**Given problem A:** In the blog post below on remaining Catholic, list each kind of material the writer says has piled up over the last week.
**Given problem B:** Reproduce the part of the blog post below on remaining Catholic between "Why Remain Catholic: 7(+1)" and "conclusion I've reached.", inclusive.
**Given problem C:** Carry on with the blog post below on remaining Catholic, starting after its final sentence.

**Text:**
* * *

Friday, July 03, 2015

Why Remain Catholic: 7(+1) Reasons There is Only One Church for Me

I feel like over the course of the last week I've been inundated with so much information. That's a funny thing for someone like me to say. I'm a librarian (otherwise known as an "information specialist") and I do a little writing on the side, which often prompts me to stay up-to-date on current events. So information is kind of all around me, all of the time, even when I try to escape it.

There is no escape. That's the conclusion I've reached.

But this last week, oh boy! It's grown exponentially. The number of articles and opinion pieces, the Facebook posts and ensuing discussions, it seems endless. The legalization of same-sex marriage, the hold placed on the TX pro-life laws, thank you SCOTUS for bringing the culture war even more to the forefront of our lives.

* * *

**Material supplied:**

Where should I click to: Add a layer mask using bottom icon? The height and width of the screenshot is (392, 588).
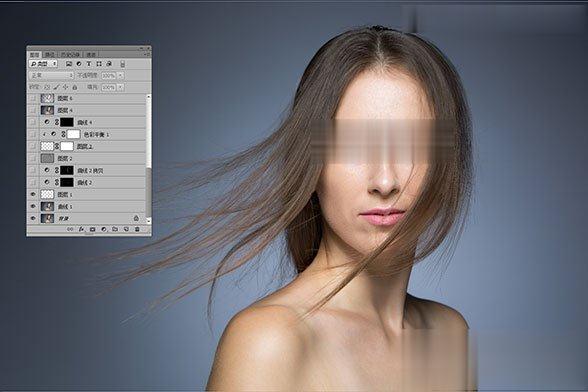(x=92, y=229)
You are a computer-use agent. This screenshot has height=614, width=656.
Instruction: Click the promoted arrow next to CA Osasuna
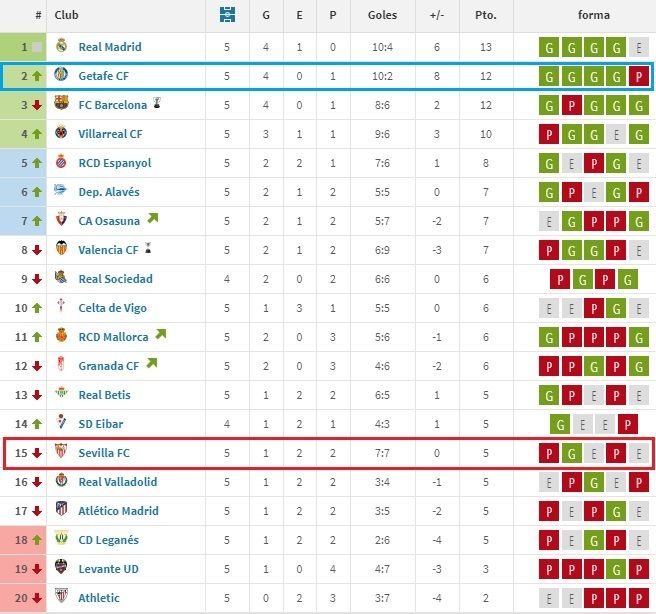click(151, 219)
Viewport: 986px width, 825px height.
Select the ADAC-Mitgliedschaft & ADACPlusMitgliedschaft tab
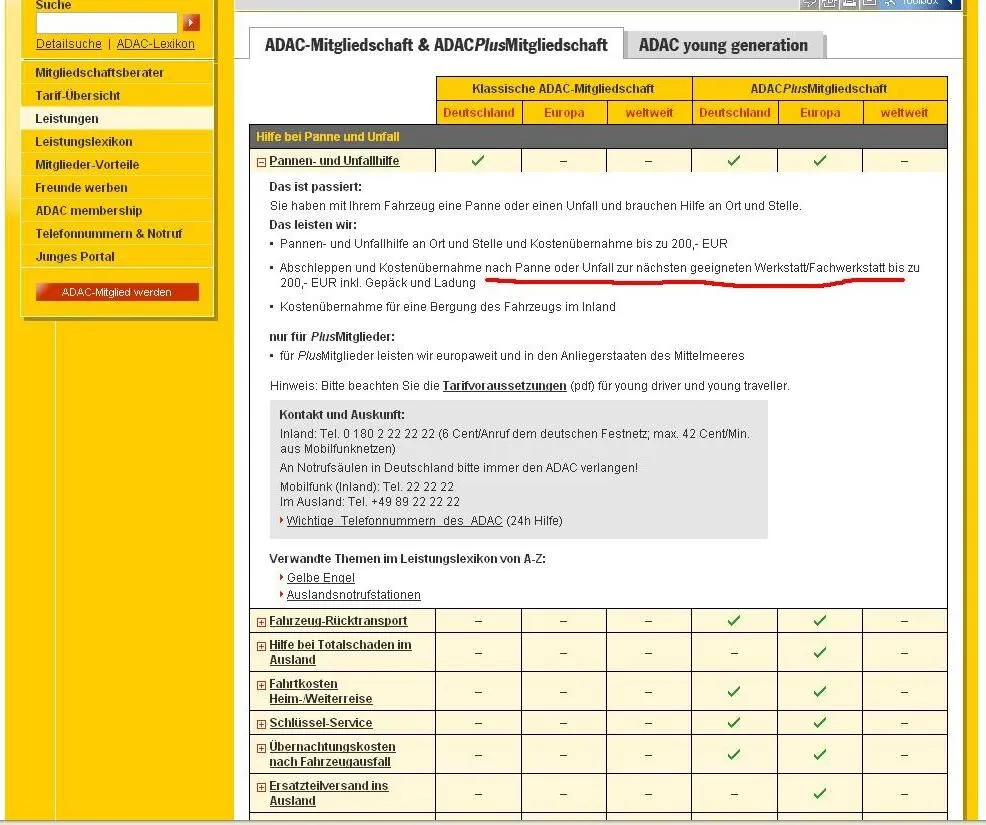435,45
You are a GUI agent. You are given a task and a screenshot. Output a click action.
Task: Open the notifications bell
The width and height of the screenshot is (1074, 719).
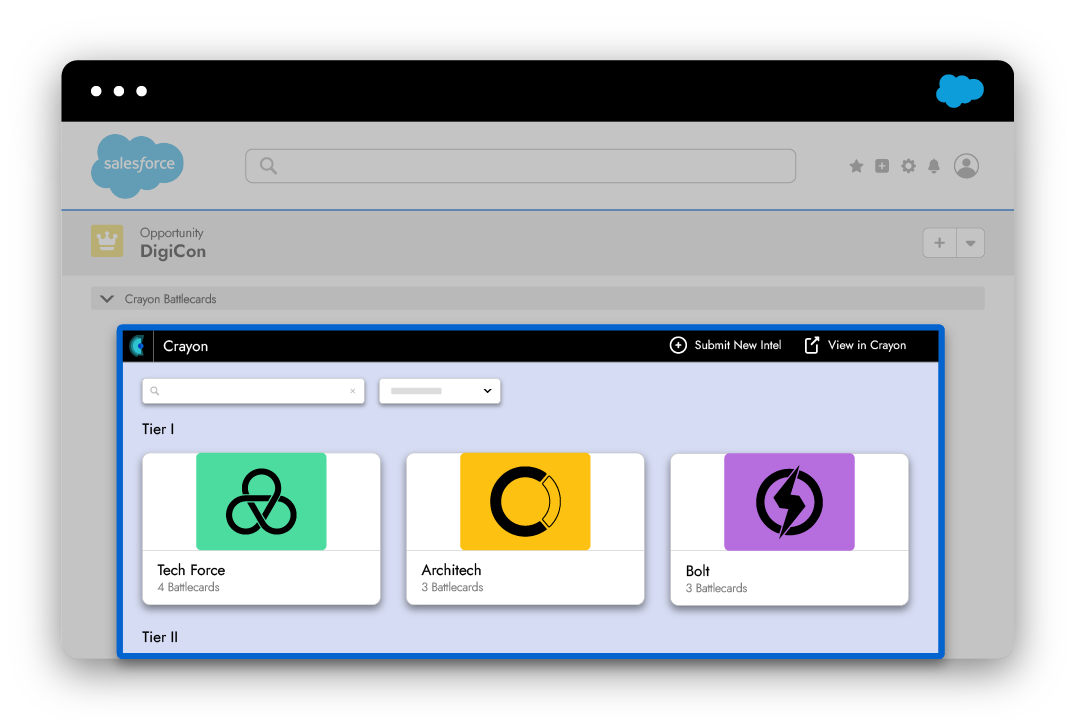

* * *

**Result A:**
- Articles
- Opinion pieces
- Facebook posts
- The discussions that followed those posts

**Result B:**
Why Remain Catholic: 7(+1) Reasons There is Only One Church for Me

I feel like over the course of the last week I've been inundated with so much information. That's a funny thing for someone like me to say. I'm a librarian (otherwise known as an "information specialist") and I do a little writing on the side, which often prompts me to stay up-to-date on current events. So information is kind of all around me, all of the time, even when I try to escape it.

There is no escape. That's the conclusion I've reached.

**Result C:**
Thinking about recent events it occurred to me how different my perspective is now than it would have been had I not returned to the Catholic Church about 13-14 years ago. There was a time when I would have rejoiced in some of these recent events. Now, however, not so much. That being said, I decided that now more than ever, I should add my voice to the #WhyRemainCatholic posts from the past month. Yep, that's me, always late to the game. But at least I'm here now.

So, what are seven reasons that I remain Catholic? Let's get started!

#1 The Eucharist
credit: histruepresence.org
No where else do you find Jesus Christ, body, blood, soul, and divinity, than in the Holy Sacrament of the Eucharist. This is a reality I was not at all familiar with while growing up Catholic. It was a stunning surprise when I learned this as an adult. This one revelation made me sink my feet in for good even while I struggled with other teachings. I knew that I would have to learn to accept everything else because I couldn't leave the Eucharist.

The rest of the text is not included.